START
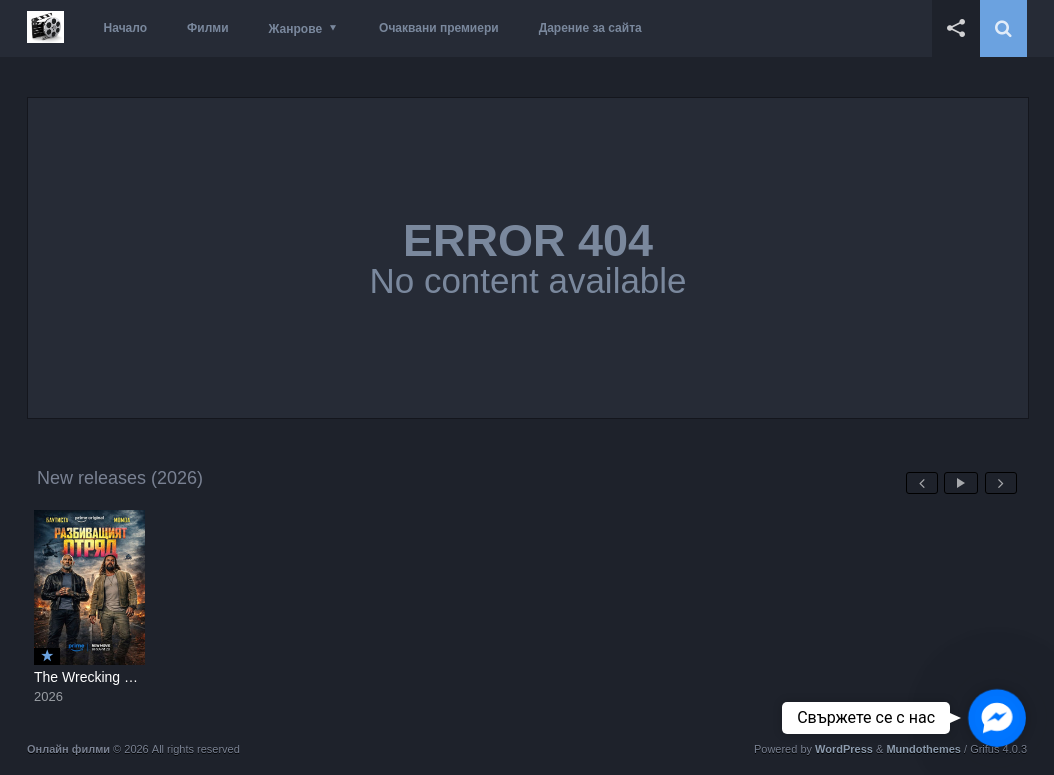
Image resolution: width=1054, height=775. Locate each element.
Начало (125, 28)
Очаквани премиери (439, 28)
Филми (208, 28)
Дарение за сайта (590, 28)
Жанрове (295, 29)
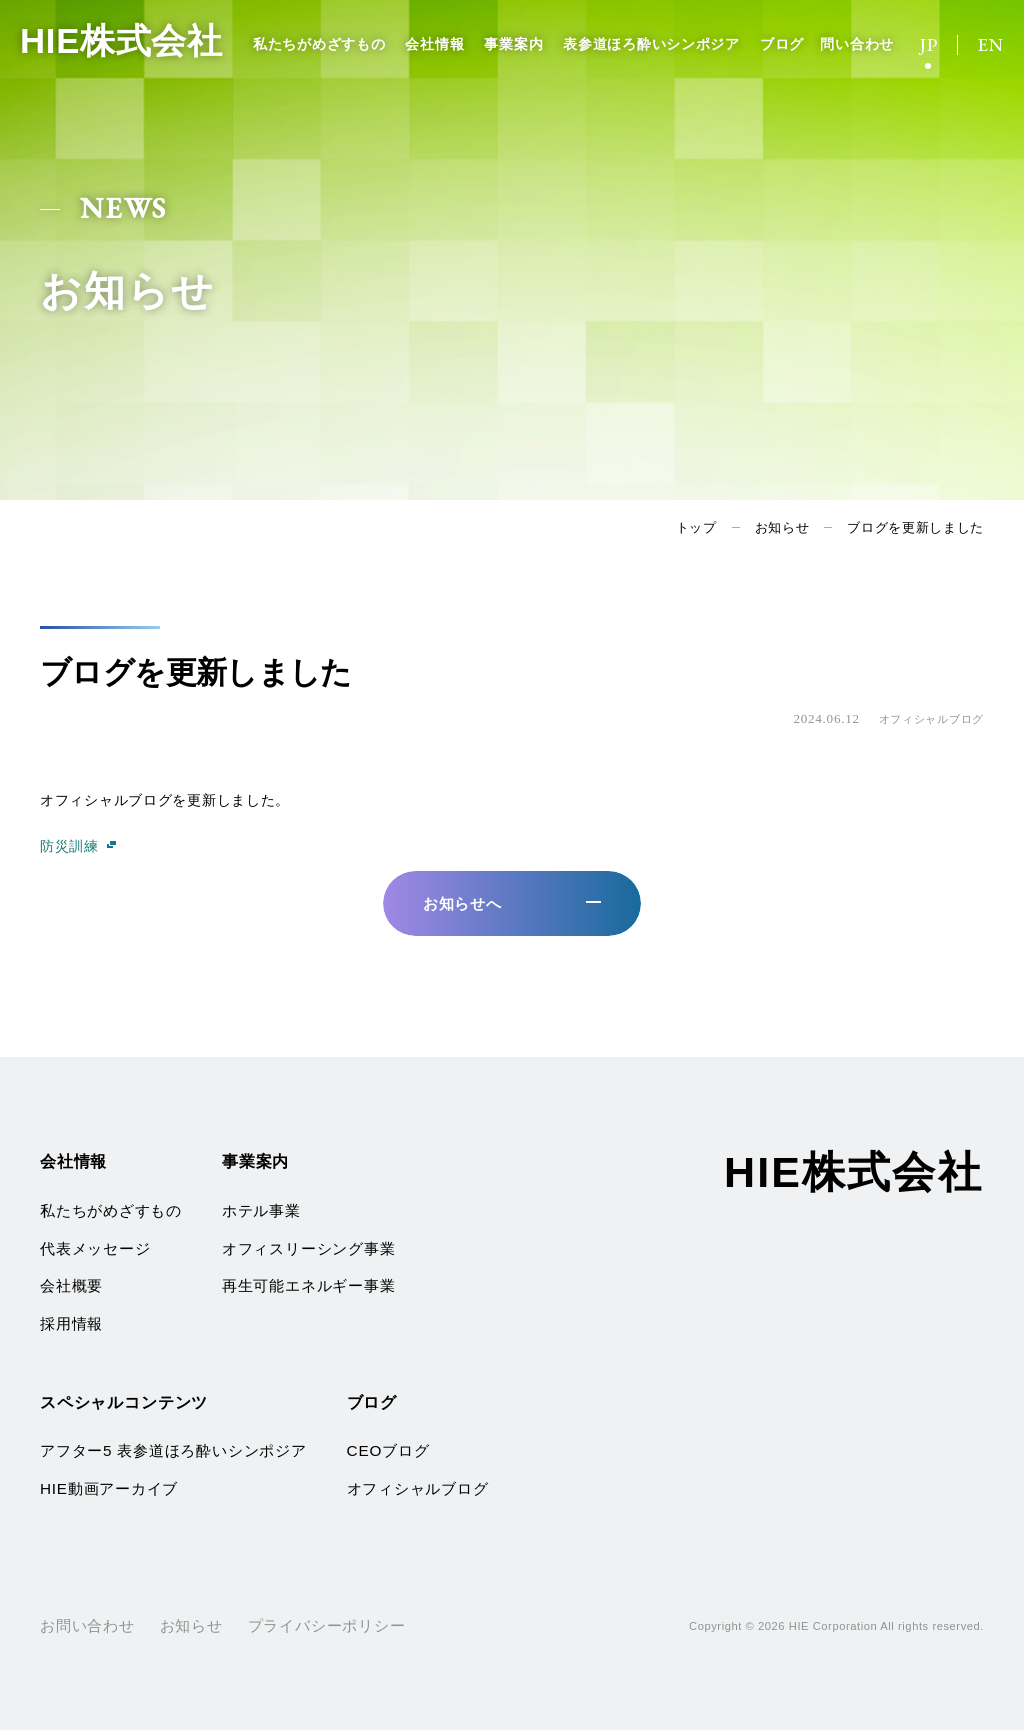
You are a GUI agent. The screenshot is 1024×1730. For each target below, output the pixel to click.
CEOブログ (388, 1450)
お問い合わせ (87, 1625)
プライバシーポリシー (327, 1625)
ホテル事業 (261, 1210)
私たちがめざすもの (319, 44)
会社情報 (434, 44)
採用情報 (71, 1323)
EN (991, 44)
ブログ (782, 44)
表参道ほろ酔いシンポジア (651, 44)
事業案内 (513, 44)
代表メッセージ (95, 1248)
END
Please return every row above word for word, leaving the pictures out.

EXERCISE RESPONSE ▸
Image resolution: width=1054, height=775. Locate each element.
Начало (125, 28)
Очаквани премиери (439, 28)
Филми (208, 28)
Дарение за сайта (590, 28)
Жанрове (295, 29)
You are a GUI agent. The screenshot is 1024×1730. For each target below, output the pixel to click.
CEOブログ (388, 1450)
お問い合わせ (87, 1625)
プライバシーポリシー (327, 1625)
ホテル事業 (261, 1210)
私たちがめざすもの (319, 44)
会社情報 (434, 44)
採用情報 (71, 1323)
EN (991, 44)
ブログ (782, 44)
表参道ほろ酔いシンポジア (651, 44)
事業案内 (513, 44)
代表メッセージ (95, 1248)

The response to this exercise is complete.